DIRECTIONS FOR THIS TASK
Below are some entries; can you quote all of them exactly?

GIVEN INFORMATION
<<<<

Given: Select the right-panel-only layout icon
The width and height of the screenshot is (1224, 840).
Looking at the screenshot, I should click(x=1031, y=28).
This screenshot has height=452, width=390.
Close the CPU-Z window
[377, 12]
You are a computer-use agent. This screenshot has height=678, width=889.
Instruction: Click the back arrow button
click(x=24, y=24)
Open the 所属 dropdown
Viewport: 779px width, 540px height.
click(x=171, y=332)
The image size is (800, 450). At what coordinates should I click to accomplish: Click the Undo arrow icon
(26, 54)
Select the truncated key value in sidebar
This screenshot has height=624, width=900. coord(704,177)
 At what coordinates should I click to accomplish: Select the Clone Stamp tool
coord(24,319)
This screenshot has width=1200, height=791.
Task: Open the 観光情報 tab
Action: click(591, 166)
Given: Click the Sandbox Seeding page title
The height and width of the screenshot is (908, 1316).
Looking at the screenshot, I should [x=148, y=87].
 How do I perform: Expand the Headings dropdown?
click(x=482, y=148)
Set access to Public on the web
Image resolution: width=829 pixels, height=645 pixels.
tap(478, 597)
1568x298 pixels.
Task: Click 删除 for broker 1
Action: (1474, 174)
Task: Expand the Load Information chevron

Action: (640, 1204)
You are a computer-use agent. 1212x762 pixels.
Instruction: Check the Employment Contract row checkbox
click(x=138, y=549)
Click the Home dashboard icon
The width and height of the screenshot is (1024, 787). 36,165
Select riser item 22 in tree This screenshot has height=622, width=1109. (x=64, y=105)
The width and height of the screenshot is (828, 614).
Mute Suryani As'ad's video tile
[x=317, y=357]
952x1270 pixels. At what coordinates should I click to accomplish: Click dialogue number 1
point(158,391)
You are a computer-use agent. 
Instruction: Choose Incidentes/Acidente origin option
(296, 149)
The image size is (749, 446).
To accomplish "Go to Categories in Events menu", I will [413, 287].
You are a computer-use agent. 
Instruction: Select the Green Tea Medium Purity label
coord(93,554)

>>>>

RESPONSE BOX
Given: Select the right-panel-only layout icon
The width and height of the screenshot is (1224, 840).
Looking at the screenshot, I should click(x=1031, y=28).
This screenshot has height=452, width=390.
Close the CPU-Z window
[377, 12]
You are a computer-use agent. This screenshot has height=678, width=889.
Instruction: Click the back arrow button
click(x=24, y=24)
Open the 所属 dropdown
Viewport: 779px width, 540px height.
click(x=171, y=332)
The image size is (800, 450). At what coordinates should I click to accomplish: Click the Undo arrow icon
(26, 54)
Select the truncated key value in sidebar
This screenshot has height=624, width=900. coord(704,177)
 At what coordinates should I click to accomplish: Select the Clone Stamp tool
coord(24,319)
This screenshot has width=1200, height=791.
Task: Open the 観光情報 tab
Action: click(591, 166)
Given: Click the Sandbox Seeding page title
The height and width of the screenshot is (908, 1316).
Looking at the screenshot, I should [x=148, y=87].
 How do I perform: Expand the Headings dropdown?
click(x=482, y=148)
Set access to Public on the web
Image resolution: width=829 pixels, height=645 pixels.
tap(478, 597)
1568x298 pixels.
Task: Click 删除 for broker 1
Action: (1474, 174)
Task: Expand the Load Information chevron

Action: (640, 1204)
You are a computer-use agent. 1212x762 pixels.
Instruction: Check the Employment Contract row checkbox
click(x=138, y=549)
Click the Home dashboard icon
The width and height of the screenshot is (1024, 787). 36,165
Select riser item 22 in tree This screenshot has height=622, width=1109. (x=64, y=105)
The width and height of the screenshot is (828, 614).
Mute Suryani As'ad's video tile
[x=317, y=357]
952x1270 pixels. At what coordinates should I click to accomplish: Click dialogue number 1
point(158,391)
You are a computer-use agent. 
Instruction: Choose Incidentes/Acidente origin option
(296, 149)
The image size is (749, 446).
To accomplish "Go to Categories in Events menu", I will [413, 287].
You are a computer-use agent. 
Instruction: Select the Green Tea Medium Purity label
coord(93,554)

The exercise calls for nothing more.